■ Work instructions: Each of the records must appear again, exactly as it was written.
------------------------------------
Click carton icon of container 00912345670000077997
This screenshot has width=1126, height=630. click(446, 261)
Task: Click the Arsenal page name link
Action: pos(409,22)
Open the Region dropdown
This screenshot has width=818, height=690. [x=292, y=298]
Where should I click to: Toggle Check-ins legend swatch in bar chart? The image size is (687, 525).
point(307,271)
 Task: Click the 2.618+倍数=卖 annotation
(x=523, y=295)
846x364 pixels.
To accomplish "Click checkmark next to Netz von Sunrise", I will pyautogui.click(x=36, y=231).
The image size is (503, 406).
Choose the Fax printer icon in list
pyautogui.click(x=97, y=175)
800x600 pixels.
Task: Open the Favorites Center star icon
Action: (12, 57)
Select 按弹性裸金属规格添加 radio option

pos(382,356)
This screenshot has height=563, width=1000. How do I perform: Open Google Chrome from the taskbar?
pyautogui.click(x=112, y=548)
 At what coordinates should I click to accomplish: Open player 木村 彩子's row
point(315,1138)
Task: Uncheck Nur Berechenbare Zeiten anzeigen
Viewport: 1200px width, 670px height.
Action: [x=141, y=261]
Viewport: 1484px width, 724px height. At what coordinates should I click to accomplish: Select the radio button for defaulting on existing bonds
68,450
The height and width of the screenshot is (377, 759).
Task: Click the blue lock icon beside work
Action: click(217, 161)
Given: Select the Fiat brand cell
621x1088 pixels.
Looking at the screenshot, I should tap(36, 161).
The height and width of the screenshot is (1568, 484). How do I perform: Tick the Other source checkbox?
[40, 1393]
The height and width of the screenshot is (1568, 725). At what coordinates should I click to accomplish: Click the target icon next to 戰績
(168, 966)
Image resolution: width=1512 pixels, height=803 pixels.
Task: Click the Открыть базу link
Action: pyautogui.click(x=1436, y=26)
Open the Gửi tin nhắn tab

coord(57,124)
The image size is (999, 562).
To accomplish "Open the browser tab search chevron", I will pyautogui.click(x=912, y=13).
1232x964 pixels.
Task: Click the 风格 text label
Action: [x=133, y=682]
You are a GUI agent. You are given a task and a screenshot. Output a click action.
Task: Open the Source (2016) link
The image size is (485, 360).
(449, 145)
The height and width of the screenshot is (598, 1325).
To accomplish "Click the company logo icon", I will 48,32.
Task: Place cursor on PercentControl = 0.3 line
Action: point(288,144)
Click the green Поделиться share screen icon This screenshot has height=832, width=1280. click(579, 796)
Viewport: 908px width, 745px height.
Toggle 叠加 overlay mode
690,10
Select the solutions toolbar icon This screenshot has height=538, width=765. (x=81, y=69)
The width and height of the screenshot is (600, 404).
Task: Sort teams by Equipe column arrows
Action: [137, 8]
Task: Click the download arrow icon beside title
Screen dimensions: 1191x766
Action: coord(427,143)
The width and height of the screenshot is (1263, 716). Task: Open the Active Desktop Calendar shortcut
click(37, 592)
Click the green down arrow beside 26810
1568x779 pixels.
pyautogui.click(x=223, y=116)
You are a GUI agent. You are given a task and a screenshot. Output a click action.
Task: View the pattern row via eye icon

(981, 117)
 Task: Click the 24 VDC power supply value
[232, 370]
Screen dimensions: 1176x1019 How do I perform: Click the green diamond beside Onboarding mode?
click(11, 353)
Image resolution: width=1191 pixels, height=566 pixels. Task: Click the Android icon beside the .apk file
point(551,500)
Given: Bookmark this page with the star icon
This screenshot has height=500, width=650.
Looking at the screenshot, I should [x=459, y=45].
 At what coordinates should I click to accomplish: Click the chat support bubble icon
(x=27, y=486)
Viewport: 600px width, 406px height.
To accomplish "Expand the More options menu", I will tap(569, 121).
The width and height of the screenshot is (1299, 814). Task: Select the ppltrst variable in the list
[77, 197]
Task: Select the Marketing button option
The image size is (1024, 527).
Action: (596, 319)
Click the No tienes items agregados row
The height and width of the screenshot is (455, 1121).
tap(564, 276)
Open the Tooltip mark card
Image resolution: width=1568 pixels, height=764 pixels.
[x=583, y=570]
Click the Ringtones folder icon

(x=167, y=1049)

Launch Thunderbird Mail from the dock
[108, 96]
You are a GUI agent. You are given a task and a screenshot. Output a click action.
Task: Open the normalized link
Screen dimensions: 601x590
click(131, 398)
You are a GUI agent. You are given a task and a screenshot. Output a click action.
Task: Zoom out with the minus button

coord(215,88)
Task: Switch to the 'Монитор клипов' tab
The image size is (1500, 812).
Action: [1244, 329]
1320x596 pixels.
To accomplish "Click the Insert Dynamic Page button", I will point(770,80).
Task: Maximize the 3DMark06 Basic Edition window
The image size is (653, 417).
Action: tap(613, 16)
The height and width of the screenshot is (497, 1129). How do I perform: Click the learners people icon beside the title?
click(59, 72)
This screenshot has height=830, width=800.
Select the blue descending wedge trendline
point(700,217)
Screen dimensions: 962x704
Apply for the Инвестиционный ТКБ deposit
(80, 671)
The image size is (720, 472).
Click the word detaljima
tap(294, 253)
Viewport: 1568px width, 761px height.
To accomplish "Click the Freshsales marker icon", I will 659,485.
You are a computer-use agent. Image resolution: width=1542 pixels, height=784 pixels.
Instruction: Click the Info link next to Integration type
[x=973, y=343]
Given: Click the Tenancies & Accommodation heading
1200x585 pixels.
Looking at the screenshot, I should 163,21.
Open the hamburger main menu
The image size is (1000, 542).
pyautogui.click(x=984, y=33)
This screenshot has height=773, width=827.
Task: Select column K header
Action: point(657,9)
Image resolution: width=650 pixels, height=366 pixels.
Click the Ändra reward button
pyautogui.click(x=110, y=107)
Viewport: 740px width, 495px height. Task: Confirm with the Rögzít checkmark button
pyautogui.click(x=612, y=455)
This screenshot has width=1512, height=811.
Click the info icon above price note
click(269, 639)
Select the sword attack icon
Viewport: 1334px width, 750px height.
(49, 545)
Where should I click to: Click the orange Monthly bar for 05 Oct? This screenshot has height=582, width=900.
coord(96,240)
------------------------------------
■ Finished exercise:
Click carton icon of container 00912345670000077997
This screenshot has width=1126, height=630. click(446, 261)
Task: Click the Arsenal page name link
Action: pos(409,22)
Open the Region dropdown
This screenshot has width=818, height=690. [x=292, y=298]
Where should I click to: Toggle Check-ins legend swatch in bar chart? The image size is (687, 525).
point(307,271)
 Task: Click the 2.618+倍数=卖 annotation
(x=523, y=295)
846x364 pixels.
To accomplish "Click checkmark next to Netz von Sunrise", I will pyautogui.click(x=36, y=231).
The image size is (503, 406).
Choose the Fax printer icon in list
pyautogui.click(x=97, y=175)
800x600 pixels.
Task: Open the Favorites Center star icon
Action: (12, 57)
Select 按弹性裸金属规格添加 radio option

pos(382,356)
This screenshot has height=563, width=1000. How do I perform: Open Google Chrome from the taskbar?
pyautogui.click(x=112, y=548)
 At what coordinates should I click to accomplish: Open player 木村 彩子's row
point(315,1138)
Task: Uncheck Nur Berechenbare Zeiten anzeigen
Viewport: 1200px width, 670px height.
Action: [x=141, y=261]
Viewport: 1484px width, 724px height. At what coordinates should I click to accomplish: Select the radio button for defaulting on existing bonds
68,450
The height and width of the screenshot is (377, 759).
Task: Click the blue lock icon beside work
Action: click(217, 161)
Given: Select the Fiat brand cell
621x1088 pixels.
Looking at the screenshot, I should tap(36, 161).
The height and width of the screenshot is (1568, 484). How do I perform: Tick the Other source checkbox?
[40, 1393]
The height and width of the screenshot is (1568, 725). At what coordinates should I click to accomplish: Click the target icon next to 戰績
(168, 966)
Image resolution: width=1512 pixels, height=803 pixels.
Task: Click the Открыть базу link
Action: pyautogui.click(x=1436, y=26)
Open the Gửi tin nhắn tab

coord(57,124)
The image size is (999, 562).
To accomplish "Open the browser tab search chevron", I will pyautogui.click(x=912, y=13).
1232x964 pixels.
Task: Click the 风格 text label
Action: [x=133, y=682]
You are a GUI agent. You are given a task and a screenshot. Output a click action.
Task: Open the Source (2016) link
The image size is (485, 360).
(449, 145)
The height and width of the screenshot is (598, 1325).
To accomplish "Click the company logo icon", I will 48,32.
Task: Place cursor on PercentControl = 0.3 line
Action: point(288,144)
Click the green Поделиться share screen icon This screenshot has height=832, width=1280. click(579, 796)
Viewport: 908px width, 745px height.
Toggle 叠加 overlay mode
690,10
Select the solutions toolbar icon This screenshot has height=538, width=765. (x=81, y=69)
The width and height of the screenshot is (600, 404).
Task: Sort teams by Equipe column arrows
Action: [137, 8]
Task: Click the download arrow icon beside title
Screen dimensions: 1191x766
Action: coord(427,143)
The width and height of the screenshot is (1263, 716). Task: Open the Active Desktop Calendar shortcut
click(37, 592)
Click the green down arrow beside 26810
1568x779 pixels.
pyautogui.click(x=223, y=116)
You are a GUI agent. You are given a task and a screenshot. Output a click action.
Task: View the pattern row via eye icon

(981, 117)
 Task: Click the 24 VDC power supply value
[232, 370]
Screen dimensions: 1176x1019 How do I perform: Click the green diamond beside Onboarding mode?
click(11, 353)
Image resolution: width=1191 pixels, height=566 pixels. Task: Click the Android icon beside the .apk file
point(551,500)
Given: Bookmark this page with the star icon
This screenshot has height=500, width=650.
Looking at the screenshot, I should [x=459, y=45].
 At what coordinates should I click to accomplish: Click the chat support bubble icon
(x=27, y=486)
Viewport: 600px width, 406px height.
To accomplish "Expand the More options menu", I will tap(569, 121).
The width and height of the screenshot is (1299, 814). Task: Select the ppltrst variable in the list
[77, 197]
Task: Select the Marketing button option
The image size is (1024, 527).
Action: (596, 319)
Click the No tienes items agregados row
The height and width of the screenshot is (455, 1121).
tap(564, 276)
Open the Tooltip mark card
Image resolution: width=1568 pixels, height=764 pixels.
[x=583, y=570]
Click the Ringtones folder icon

(x=167, y=1049)

Launch Thunderbird Mail from the dock
[108, 96]
You are a GUI agent. You are given a task and a screenshot. Output a click action.
Task: Open the normalized link
Screen dimensions: 601x590
click(131, 398)
You are a GUI agent. You are given a task and a screenshot. Output a click action.
Task: Zoom out with the minus button

coord(215,88)
Task: Switch to the 'Монитор клипов' tab
The image size is (1500, 812).
Action: [1244, 329]
1320x596 pixels.
To accomplish "Click the Insert Dynamic Page button", I will point(770,80).
Task: Maximize the 3DMark06 Basic Edition window
The image size is (653, 417).
Action: tap(613, 16)
The height and width of the screenshot is (497, 1129). How do I perform: Click the learners people icon beside the title?
click(59, 72)
This screenshot has height=830, width=800.
Select the blue descending wedge trendline
point(700,217)
Screen dimensions: 962x704
Apply for the Инвестиционный ТКБ deposit
(80, 671)
The image size is (720, 472).
Click the word detaljima
tap(294, 253)
Viewport: 1568px width, 761px height.
To accomplish "Click the Freshsales marker icon", I will 659,485.
You are a computer-use agent. Image resolution: width=1542 pixels, height=784 pixels.
Instruction: Click the Info link next to Integration type
[x=973, y=343]
Given: Click the Tenancies & Accommodation heading
1200x585 pixels.
Looking at the screenshot, I should 163,21.
Open the hamburger main menu
The image size is (1000, 542).
pyautogui.click(x=984, y=33)
This screenshot has height=773, width=827.
Task: Select column K header
Action: point(657,9)
Image resolution: width=650 pixels, height=366 pixels.
Click the Ändra reward button
pyautogui.click(x=110, y=107)
Viewport: 740px width, 495px height. Task: Confirm with the Rögzít checkmark button
pyautogui.click(x=612, y=455)
This screenshot has width=1512, height=811.
Click the info icon above price note
click(269, 639)
Select the sword attack icon
Viewport: 1334px width, 750px height.
(49, 545)
Where should I click to: Click the orange Monthly bar for 05 Oct? This screenshot has height=582, width=900.
coord(96,240)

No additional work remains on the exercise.